Faculty who wish to buy out some portion of their teaching responsibilities must obtain prior approval from their department chair/school director and dean (in schools/colleges with departments/schools) or dean (in schools/colleges without departments). All course buy outs supported by external grants must be pre-approved by the department chair (where relevant) and/or dean during the grant proposal development phase. Requests for teaching buy out on sponsored projects must be approved prior to submission of the proposal by the Office of Sponsored Programs.
Prior to approving a faculty member’s request to buy out portions of their teaching with external funding, department chairs/school directors or deans must confirm that students in the academic programs associated with the faculty member’s department/school/college can complete their degrees in timely fashion without the teaching typically provided by the faculty member seeking a course buy out. Deans must review the overall impact of faculty course buy-out requests with an eye toward their school’s/college’s ability to effectively address its mission, including teaching both undergraduate and graduate students in person and/or online. In the case of any disagreement between a department chair/school director and a faculty member regarding a course buy out, the Dean’s decision is final.
A buy out for each course (or school/college equivalent) costs 15% of a faculty member’s academic-year base salary and fringe benefits, unless the faculty member’s salary is above a mandated salary cap, such as the Federal NIH Salary Cap. In these instances, the cost for a course buy out is based on the 9-month equivalent of the federal salary cap. Faculty may not buy out more than two courses in any given academic year, without prior approval from the Provost. Funding for a course buy out must be available at the beginning of the semester in which the faculty member wants to buy out teaching effort, and the course buy out must take place in the same fiscal year in which the funding is made available.

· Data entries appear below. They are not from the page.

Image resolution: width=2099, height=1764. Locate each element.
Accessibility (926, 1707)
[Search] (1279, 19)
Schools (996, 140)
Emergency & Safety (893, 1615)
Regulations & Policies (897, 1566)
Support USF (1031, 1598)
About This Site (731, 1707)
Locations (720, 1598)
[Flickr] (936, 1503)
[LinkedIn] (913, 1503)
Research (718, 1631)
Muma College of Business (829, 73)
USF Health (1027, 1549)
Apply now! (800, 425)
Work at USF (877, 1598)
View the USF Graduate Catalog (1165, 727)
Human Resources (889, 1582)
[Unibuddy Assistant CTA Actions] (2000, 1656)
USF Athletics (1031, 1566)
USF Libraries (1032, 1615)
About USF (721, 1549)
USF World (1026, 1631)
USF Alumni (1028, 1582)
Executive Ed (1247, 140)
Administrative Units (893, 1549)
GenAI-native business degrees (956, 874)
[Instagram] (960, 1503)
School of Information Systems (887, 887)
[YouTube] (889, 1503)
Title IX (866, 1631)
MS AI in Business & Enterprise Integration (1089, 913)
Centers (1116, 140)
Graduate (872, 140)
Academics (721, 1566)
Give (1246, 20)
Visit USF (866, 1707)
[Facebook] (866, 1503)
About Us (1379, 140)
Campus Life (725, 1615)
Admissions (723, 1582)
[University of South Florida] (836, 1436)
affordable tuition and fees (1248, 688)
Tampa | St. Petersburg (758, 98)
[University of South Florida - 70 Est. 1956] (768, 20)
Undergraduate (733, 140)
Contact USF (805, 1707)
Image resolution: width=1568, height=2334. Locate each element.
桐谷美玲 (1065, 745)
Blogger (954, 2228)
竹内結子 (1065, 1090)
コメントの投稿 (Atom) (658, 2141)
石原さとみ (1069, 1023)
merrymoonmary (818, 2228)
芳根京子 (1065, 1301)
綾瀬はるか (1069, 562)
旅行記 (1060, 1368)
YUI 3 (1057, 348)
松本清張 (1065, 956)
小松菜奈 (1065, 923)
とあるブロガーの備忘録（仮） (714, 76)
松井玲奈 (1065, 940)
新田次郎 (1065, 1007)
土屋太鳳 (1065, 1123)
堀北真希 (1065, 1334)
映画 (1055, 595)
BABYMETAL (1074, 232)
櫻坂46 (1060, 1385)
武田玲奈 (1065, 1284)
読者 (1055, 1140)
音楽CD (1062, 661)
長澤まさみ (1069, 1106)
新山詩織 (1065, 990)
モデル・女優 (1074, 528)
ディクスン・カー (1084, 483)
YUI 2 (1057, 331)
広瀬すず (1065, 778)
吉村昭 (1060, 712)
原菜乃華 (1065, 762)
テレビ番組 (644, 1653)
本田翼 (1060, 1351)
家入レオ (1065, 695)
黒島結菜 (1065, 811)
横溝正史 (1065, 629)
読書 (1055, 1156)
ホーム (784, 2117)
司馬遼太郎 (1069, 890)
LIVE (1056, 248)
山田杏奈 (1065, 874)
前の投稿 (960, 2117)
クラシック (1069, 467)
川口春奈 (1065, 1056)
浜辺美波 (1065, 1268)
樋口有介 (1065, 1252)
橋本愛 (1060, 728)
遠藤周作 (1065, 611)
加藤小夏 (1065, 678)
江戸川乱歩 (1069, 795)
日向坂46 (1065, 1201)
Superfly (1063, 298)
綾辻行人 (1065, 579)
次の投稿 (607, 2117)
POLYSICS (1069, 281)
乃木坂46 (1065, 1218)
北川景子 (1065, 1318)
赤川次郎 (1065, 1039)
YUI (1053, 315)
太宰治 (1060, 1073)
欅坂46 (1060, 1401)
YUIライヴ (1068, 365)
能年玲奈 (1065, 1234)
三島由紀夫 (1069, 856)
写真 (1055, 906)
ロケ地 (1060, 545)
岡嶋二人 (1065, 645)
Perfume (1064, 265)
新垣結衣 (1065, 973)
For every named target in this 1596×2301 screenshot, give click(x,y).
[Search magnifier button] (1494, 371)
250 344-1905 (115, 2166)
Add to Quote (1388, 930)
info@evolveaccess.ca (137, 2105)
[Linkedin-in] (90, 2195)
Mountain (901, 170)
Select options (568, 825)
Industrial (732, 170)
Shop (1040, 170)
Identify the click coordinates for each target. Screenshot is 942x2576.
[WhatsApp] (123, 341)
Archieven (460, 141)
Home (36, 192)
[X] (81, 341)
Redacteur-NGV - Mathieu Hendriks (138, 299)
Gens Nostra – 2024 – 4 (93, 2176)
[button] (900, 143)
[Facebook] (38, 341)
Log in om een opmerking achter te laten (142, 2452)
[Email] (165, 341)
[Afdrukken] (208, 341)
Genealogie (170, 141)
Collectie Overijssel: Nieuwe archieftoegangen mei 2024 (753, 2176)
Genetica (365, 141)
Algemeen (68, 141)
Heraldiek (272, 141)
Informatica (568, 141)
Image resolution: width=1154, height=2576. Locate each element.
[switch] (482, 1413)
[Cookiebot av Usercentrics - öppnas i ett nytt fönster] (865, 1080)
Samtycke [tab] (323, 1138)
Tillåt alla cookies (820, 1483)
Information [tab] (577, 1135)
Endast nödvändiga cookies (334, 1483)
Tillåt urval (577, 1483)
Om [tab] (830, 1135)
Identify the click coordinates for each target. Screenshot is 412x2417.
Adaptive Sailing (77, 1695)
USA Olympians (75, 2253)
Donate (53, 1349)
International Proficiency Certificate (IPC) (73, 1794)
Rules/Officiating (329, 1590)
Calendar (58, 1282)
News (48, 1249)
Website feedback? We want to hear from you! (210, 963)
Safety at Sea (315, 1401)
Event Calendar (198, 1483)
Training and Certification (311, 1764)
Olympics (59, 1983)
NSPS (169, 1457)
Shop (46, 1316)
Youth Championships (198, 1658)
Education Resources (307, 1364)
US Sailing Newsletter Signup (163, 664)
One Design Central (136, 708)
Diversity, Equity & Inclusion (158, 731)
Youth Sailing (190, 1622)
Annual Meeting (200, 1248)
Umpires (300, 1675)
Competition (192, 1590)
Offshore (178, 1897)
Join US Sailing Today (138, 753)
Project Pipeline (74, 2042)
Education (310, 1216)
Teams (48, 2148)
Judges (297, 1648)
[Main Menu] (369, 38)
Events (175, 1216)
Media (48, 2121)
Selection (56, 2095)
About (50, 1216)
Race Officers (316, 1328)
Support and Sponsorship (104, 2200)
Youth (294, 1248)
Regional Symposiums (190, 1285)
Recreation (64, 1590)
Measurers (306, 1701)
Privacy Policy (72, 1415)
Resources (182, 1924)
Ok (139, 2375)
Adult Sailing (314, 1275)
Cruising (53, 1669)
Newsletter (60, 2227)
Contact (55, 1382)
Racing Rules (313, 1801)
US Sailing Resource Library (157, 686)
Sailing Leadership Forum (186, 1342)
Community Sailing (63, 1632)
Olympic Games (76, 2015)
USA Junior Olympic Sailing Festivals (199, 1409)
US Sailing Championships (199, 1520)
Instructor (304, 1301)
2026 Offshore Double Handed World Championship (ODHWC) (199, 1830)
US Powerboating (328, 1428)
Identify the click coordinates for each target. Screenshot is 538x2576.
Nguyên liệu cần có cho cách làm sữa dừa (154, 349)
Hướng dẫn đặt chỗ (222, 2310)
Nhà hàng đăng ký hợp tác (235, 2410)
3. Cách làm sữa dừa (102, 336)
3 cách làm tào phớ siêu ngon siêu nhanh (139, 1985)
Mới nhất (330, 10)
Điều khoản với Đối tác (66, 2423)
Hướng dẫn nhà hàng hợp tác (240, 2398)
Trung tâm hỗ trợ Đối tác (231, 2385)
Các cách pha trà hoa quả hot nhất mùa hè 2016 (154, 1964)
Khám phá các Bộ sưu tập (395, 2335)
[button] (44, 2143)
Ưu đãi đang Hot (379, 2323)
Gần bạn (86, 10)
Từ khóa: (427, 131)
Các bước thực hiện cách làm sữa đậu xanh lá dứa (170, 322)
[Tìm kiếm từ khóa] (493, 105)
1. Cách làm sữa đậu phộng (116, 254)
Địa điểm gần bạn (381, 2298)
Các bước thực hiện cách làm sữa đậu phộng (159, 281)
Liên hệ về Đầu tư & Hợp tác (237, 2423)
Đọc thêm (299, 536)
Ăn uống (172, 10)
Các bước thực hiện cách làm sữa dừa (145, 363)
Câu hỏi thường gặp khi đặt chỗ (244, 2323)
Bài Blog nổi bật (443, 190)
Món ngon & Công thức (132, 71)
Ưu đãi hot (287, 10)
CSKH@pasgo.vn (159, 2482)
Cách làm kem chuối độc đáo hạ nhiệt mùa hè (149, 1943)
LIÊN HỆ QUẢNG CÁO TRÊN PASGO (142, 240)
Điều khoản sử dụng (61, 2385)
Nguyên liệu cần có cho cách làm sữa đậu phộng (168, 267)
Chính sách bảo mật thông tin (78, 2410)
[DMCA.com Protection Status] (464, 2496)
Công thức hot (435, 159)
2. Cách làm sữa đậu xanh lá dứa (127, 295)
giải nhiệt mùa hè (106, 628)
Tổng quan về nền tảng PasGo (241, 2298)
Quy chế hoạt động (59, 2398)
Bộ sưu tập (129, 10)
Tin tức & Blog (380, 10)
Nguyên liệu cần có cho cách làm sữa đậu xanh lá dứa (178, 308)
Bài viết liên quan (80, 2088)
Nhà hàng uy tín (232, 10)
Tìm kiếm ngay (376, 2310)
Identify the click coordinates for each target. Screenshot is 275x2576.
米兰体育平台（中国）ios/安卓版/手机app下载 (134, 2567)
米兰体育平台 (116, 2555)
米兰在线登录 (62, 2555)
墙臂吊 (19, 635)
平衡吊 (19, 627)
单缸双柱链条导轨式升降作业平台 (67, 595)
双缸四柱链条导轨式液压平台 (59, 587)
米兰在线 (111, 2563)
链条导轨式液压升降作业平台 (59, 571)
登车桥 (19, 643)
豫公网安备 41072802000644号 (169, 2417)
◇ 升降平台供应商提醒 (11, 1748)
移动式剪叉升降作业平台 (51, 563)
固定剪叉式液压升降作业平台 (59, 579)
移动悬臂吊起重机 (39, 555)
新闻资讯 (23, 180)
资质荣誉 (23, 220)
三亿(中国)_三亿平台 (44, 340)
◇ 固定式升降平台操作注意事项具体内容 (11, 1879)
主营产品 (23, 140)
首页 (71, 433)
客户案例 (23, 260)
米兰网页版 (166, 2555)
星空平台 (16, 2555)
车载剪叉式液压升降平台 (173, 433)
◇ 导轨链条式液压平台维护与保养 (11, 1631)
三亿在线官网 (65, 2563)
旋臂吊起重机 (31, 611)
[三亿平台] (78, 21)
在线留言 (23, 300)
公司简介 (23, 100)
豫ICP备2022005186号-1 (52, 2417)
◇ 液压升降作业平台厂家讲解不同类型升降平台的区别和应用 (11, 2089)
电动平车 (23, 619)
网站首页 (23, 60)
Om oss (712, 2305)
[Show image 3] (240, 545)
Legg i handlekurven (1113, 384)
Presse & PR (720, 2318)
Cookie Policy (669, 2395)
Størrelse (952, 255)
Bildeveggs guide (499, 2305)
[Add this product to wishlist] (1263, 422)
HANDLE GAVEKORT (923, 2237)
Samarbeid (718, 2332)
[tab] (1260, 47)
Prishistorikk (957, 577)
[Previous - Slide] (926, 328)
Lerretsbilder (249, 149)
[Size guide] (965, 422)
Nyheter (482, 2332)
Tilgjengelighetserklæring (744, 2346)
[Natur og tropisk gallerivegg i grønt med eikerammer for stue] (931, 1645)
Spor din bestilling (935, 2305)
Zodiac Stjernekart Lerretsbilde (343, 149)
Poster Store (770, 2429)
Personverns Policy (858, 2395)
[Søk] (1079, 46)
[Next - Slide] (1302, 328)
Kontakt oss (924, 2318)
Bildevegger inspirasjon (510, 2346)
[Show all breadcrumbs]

A faculty member who wishes to buy out of all teaching obligations during an academic year must additionally buy out of their institutionally funded research effort or, in the case of professors of practice, effort devoted to staying connected to their profession, for a total cost of 80% of their academic-year faculty salary plus fringe (or 80% of the sponsor salary cap). Buy out of all teaching obligations requires approval of the Provost and will be granted only under extraordinary circumstances, given the University’s educational mission. In such situations, the faculty member’s service effort remains.